Retype, without any change, the line that contains "Given: Click the General gear icon" and every line that follows it to the end of the entries, and nothing else.

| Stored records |
----------
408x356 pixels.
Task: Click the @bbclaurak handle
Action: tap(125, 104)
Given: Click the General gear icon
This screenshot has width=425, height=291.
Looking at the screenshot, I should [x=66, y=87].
----------
| OUTPUT FOR THIS EXERCISE |
Given: Click the General gear icon
This screenshot has width=425, height=291.
Looking at the screenshot, I should [x=66, y=87].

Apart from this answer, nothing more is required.